Using the records below, quote only the span that opens with the line containing "Image resolution: width=1390" and closes with the line containing "Given: Click Select Opened File locate icon", exactly and inclusively.

BEGIN Material for this task

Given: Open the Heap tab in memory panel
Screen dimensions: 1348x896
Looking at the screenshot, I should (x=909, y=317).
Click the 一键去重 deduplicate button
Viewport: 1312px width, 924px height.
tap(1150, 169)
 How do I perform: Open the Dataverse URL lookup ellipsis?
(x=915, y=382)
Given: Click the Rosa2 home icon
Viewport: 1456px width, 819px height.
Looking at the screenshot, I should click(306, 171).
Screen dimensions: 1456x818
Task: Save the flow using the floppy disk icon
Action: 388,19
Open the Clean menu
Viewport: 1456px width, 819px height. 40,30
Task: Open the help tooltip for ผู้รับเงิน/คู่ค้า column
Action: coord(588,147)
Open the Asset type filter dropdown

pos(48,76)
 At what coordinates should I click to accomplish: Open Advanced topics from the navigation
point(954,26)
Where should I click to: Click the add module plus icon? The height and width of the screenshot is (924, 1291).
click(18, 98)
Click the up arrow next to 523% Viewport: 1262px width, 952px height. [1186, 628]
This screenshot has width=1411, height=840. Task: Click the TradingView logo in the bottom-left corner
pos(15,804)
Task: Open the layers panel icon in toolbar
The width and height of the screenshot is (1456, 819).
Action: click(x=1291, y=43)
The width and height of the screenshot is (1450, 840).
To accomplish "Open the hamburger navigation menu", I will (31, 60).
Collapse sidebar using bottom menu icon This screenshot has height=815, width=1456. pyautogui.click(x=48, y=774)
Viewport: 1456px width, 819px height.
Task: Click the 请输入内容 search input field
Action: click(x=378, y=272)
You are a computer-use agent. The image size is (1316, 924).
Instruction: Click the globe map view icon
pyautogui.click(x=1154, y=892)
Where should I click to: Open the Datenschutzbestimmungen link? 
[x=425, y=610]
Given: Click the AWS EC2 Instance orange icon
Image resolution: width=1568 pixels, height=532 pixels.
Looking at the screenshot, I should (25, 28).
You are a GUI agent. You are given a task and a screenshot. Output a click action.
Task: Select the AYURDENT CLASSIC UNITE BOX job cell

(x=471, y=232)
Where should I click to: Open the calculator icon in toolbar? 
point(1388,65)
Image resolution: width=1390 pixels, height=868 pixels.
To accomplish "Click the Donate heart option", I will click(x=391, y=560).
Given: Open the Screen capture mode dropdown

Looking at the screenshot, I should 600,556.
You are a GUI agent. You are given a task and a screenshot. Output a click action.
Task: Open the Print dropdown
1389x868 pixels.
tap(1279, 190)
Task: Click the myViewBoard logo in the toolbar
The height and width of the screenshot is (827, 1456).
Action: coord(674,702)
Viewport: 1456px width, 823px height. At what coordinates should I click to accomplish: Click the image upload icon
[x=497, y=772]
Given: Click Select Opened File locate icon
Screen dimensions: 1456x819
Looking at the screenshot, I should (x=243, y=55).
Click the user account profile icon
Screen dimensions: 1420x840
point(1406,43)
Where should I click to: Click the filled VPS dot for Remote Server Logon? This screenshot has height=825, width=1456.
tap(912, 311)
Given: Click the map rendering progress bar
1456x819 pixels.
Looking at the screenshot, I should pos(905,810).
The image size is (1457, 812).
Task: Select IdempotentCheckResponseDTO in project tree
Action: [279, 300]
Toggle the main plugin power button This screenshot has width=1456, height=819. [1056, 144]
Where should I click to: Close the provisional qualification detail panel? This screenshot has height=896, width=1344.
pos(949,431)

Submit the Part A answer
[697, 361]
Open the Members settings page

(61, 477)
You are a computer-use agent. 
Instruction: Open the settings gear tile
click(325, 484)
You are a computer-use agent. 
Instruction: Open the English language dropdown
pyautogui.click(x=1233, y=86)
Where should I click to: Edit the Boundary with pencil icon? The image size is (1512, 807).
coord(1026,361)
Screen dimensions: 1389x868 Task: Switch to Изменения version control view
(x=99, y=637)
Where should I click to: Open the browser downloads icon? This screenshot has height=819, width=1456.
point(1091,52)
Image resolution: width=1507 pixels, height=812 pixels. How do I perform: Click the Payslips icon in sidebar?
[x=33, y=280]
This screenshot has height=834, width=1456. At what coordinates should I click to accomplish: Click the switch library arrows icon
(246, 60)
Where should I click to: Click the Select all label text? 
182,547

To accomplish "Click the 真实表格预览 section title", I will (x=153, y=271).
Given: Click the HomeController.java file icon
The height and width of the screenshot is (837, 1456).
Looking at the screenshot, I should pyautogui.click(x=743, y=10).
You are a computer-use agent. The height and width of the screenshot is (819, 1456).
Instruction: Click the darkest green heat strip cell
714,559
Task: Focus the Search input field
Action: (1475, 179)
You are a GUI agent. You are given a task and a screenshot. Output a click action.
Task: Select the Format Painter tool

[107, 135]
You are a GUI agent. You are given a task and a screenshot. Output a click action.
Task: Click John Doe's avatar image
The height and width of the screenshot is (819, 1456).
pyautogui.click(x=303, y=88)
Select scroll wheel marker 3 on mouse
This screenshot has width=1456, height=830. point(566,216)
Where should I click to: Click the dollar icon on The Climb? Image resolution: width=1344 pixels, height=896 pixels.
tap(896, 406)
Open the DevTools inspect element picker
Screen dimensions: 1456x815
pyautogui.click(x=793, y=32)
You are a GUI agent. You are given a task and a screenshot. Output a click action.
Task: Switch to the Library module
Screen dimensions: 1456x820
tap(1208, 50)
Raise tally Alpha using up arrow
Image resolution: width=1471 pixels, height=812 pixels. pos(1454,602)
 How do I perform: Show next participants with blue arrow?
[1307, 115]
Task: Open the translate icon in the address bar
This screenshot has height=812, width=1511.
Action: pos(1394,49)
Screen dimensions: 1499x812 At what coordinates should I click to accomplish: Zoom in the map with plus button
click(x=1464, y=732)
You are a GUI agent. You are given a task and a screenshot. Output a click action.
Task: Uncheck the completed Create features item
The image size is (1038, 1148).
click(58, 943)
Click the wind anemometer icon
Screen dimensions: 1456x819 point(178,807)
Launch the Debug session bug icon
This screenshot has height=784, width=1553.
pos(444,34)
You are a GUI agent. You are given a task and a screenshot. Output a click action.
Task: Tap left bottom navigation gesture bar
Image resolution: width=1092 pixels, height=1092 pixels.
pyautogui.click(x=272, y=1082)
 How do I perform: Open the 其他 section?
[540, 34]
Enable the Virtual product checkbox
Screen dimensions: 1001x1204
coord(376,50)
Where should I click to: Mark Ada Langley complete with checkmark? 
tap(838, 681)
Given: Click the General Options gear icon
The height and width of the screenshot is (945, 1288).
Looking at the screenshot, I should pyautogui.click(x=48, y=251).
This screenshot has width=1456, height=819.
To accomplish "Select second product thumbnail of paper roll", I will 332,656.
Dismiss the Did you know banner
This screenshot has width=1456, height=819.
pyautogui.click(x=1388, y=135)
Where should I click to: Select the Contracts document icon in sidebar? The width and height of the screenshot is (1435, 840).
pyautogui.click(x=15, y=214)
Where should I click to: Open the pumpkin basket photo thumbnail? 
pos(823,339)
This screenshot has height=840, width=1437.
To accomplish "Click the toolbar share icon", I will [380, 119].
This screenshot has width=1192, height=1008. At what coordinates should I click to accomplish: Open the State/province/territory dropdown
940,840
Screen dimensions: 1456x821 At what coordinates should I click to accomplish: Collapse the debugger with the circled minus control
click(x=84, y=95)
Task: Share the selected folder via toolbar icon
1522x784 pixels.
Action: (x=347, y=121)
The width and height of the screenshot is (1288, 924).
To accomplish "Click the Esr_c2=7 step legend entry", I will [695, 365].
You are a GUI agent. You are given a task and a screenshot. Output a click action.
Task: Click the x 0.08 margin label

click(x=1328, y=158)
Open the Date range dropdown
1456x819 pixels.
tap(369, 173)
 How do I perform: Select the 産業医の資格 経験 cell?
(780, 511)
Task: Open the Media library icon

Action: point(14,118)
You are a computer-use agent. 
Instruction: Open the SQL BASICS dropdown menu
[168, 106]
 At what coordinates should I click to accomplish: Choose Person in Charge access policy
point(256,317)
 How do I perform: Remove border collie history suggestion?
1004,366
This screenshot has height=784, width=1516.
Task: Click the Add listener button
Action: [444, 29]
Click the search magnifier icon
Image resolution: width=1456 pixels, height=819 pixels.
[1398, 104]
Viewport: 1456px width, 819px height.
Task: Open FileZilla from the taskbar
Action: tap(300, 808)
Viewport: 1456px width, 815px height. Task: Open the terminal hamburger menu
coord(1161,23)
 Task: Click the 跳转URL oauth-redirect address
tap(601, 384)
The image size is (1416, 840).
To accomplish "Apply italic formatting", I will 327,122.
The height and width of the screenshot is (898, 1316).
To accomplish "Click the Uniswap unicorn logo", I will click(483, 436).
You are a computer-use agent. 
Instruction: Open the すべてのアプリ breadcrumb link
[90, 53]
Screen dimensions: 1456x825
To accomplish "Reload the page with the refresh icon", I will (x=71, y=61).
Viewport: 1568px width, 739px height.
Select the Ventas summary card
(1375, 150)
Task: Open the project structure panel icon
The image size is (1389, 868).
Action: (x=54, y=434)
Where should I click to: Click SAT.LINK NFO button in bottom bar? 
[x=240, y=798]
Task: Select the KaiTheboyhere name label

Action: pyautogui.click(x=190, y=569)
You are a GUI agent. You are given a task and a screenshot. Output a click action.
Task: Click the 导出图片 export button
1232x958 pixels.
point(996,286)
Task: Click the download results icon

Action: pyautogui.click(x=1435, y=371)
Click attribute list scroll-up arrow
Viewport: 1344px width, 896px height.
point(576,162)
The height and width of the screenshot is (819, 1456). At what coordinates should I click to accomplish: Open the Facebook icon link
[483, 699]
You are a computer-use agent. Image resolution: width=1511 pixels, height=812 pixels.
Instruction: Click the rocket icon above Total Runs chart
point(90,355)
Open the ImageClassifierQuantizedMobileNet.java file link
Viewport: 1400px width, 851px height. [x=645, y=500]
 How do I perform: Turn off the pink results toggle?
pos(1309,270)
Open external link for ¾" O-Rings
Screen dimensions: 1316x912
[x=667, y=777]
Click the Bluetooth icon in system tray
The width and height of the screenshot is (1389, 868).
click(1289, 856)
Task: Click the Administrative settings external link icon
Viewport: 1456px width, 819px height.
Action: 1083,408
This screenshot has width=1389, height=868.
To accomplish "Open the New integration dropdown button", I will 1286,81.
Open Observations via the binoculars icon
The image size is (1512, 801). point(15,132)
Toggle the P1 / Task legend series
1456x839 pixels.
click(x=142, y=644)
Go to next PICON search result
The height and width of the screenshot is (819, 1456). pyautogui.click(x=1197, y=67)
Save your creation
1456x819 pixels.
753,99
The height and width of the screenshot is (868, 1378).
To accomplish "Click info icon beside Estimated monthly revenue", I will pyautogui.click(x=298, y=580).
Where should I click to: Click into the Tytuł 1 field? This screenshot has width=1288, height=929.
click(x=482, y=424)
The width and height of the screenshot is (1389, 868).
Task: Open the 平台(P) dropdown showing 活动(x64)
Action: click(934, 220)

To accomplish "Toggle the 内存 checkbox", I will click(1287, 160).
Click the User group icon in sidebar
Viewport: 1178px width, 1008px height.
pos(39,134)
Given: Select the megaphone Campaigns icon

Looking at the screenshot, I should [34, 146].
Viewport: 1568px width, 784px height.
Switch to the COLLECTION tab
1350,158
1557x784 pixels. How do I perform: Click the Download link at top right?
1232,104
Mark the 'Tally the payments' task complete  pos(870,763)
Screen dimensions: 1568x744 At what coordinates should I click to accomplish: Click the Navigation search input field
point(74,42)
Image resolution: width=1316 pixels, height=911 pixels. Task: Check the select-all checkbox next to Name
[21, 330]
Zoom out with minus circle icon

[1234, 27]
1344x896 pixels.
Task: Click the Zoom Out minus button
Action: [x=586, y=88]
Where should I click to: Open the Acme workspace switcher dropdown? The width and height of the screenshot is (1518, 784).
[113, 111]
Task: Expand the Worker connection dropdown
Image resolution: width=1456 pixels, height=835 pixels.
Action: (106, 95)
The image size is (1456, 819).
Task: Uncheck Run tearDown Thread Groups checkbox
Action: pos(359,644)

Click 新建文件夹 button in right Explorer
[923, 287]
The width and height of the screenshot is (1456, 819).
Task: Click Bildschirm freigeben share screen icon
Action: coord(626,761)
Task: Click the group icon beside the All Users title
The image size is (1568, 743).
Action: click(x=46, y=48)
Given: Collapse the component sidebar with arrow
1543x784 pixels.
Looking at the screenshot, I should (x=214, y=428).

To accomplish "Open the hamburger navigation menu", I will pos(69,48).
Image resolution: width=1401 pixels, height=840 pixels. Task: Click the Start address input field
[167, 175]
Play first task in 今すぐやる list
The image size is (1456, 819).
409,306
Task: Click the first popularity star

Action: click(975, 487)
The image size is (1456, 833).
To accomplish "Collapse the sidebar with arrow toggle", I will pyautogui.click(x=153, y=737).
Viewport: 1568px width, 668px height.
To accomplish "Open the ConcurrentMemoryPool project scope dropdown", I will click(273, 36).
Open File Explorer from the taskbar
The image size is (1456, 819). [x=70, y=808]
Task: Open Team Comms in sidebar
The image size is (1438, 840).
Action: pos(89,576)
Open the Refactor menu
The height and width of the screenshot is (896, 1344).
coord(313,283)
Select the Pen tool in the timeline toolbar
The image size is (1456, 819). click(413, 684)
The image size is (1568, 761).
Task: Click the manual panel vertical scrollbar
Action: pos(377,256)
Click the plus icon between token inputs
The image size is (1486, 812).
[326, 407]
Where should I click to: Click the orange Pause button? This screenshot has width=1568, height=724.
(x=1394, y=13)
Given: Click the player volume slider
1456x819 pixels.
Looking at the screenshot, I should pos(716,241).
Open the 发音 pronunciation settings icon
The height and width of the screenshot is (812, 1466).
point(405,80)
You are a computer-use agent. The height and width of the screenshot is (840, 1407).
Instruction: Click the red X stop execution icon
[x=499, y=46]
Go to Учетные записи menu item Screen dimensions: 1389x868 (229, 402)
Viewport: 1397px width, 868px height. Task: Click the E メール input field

END Material for this task

Exercise answer:
Image resolution: width=1390 pixels, height=868 pixels.
To accomplish "Click the Donate heart option", I will click(x=391, y=560).
Given: Open the Screen capture mode dropdown

Looking at the screenshot, I should 600,556.
You are a GUI agent. You are given a task and a screenshot. Output a click action.
Task: Open the Print dropdown
1389x868 pixels.
tap(1279, 190)
Task: Click the myViewBoard logo in the toolbar
The height and width of the screenshot is (827, 1456).
Action: coord(674,702)
Viewport: 1456px width, 823px height. At what coordinates should I click to accomplish: Click the image upload icon
[x=497, y=772]
Given: Click Select Opened File locate icon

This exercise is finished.